Before DST, however, proper positioning of the SSTT within the BOP is important so as to prevent the SSTT from interfering with operation of the BOP. In particular, if the SSTT is not correctly spaced apart from the hanger, proper functioning of the BOP rams may be inhibited. Moreover, the SSTT may be destroyed by the rams to the extent the rams are activated for a particular reason. Accordingly, a “dummy run” is conducted before DST to determine positioning of the SSTT within the BOP, and in particular the spacing of the fluted hanger from the SSTT so that the SSTT components are positioned between the BOP rams.

During conventional dummy runs, a temporary hanger with a painted pipe above it is run into the BOP, typically on jointed tubing. Once the temporary hanger lands within the BOP, the rams are closed on the painted pipe with sufficient pressure to leave marks that indicate their position relative to the landed hanger. The rams are then retracted, and the dummy string is retrieved uphole. Based upon the markings on the painted pipe, proper positioning of the SSTT within the BOP is determined and the spacing of the fluted hanger from the SSTT is accordingly adjusted at the surface to achieve the desired positioning when the SSTT is deployed in the BOP.

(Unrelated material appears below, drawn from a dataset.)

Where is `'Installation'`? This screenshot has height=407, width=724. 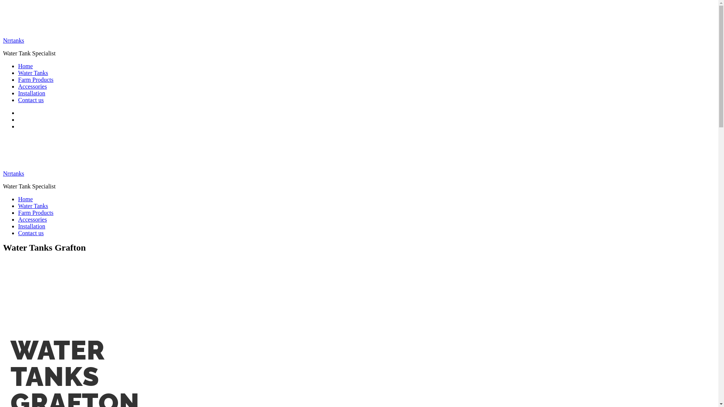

Although simplistic, there is at least one severe drawback to conventional dummy run operations. Making up the jointed tubing used in the dummy assembly is very time consuming. Given this, and the fact that some wells are drilled at ocean depths of up to 10,000 feet or deeper, it can take days to complete a single dummy run. At the present time, it is estimated that some floating rigs have a daily cost of upwards of 400,000 USD. Therefore, conventional dummy run operations are very expensive.

In view of the foregoing, there is a need in the art for cost-effective approaches to properly positioning of the subsea test equipment within the BOP.

BRIEF DESCRIPTION OF THE DRAWINGS

FIG. 1 illustrates a logging assembly utilized to eliminate a dummy run in accordance to certain exemplary embodiments of the present invention;

FIGS. 2A-2B illustrate a method whereby proper placement of an SSTT within a BOP is determined, in accordance to certain exemplary methodologies of the present invention; and

FIG. 3 is a flow chart illustrating a method whereby proper placement of an SSTT within a BOP is determined, in accordance to certain exemplary methodologies of the present invention.

 DESCRIPTION OF ILLUSTRATIVE EMBODIMENTS

Illustrative embodiments and related methodologies of the present invention are described below as they might be employed in an assembly and method for eliminating dummy runs using a logging tool. In the interest of clarity, not all features of an actual implementation or methodology are described in this specification. Also, the “exemplary” embodiments described herein refer to examples of the present invention. It will of course be appreciated that in the development of any such actual embodiment, numerous implementation-specific decisions must be made to achieve the developers' specific goals, such as compliance with system-related and business-related constraints, which will vary from one implementation to another. Moreover, it will be appreciated that such a development effort might be complex and time-consuming, but would nevertheless be a routine undertaking for those of ordinary skill in the art having the benefit of this disclosure. Further aspects and advantages of the various embodiments and related methodologies of the invention will become apparent from consideration of the following description and drawings.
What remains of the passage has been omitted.